▶ _Entries shown_:
------------------------------
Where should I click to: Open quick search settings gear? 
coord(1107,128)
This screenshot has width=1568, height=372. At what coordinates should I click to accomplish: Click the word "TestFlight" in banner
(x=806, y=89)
------------------------------
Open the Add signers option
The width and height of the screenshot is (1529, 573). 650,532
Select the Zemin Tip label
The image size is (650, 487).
------------------------------
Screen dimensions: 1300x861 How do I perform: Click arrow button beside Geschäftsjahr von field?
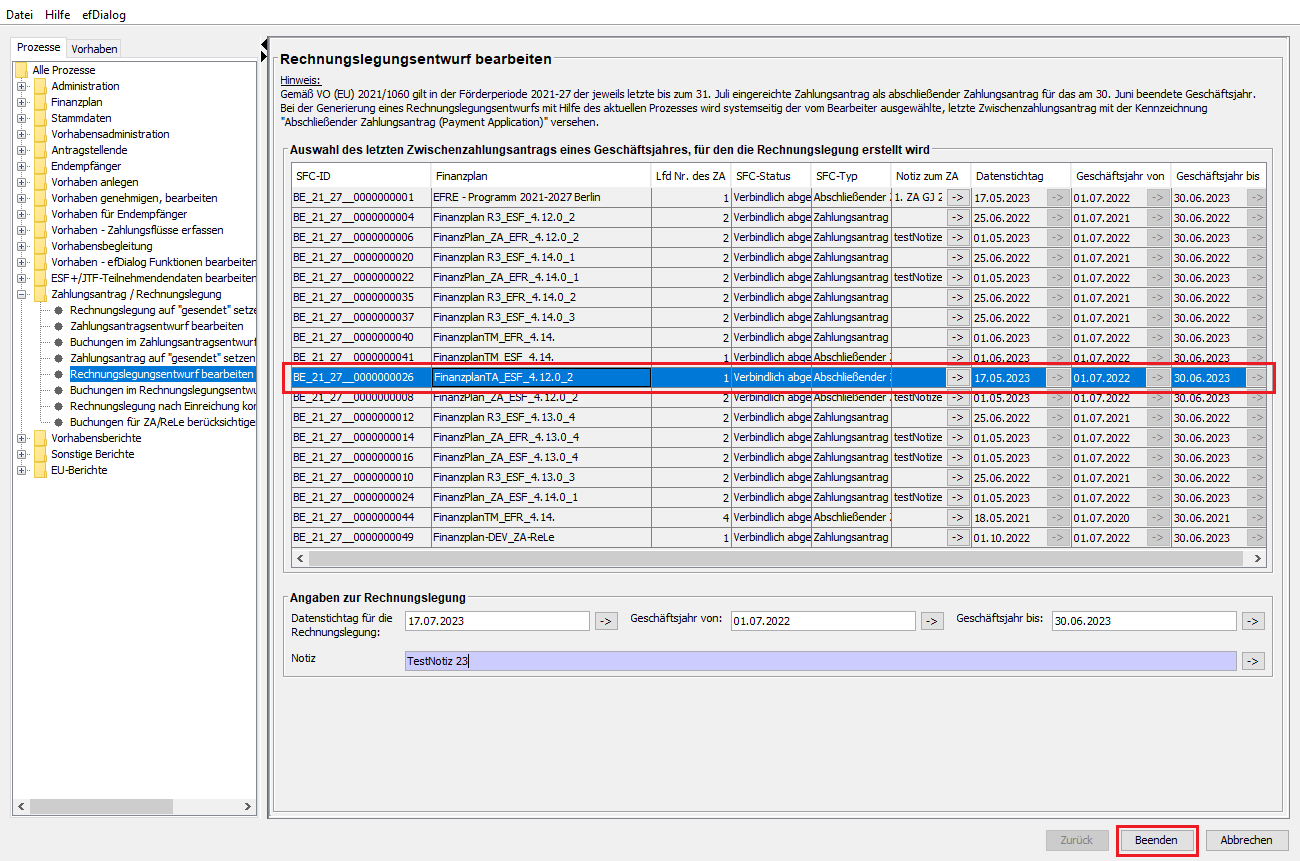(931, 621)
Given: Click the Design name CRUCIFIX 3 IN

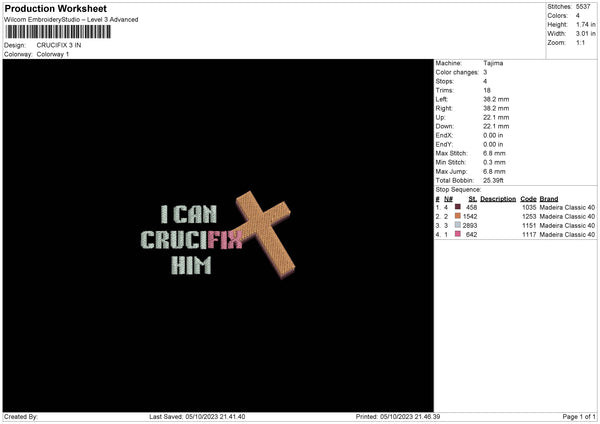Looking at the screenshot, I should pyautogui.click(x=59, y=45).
------------------------------
Which lines run from the line with "Select the Zemin Tip label" up to and including the line with "The image size is (650, 487)."? Set them down word for word.

Select the Zemin Tip label
The image size is (650, 487).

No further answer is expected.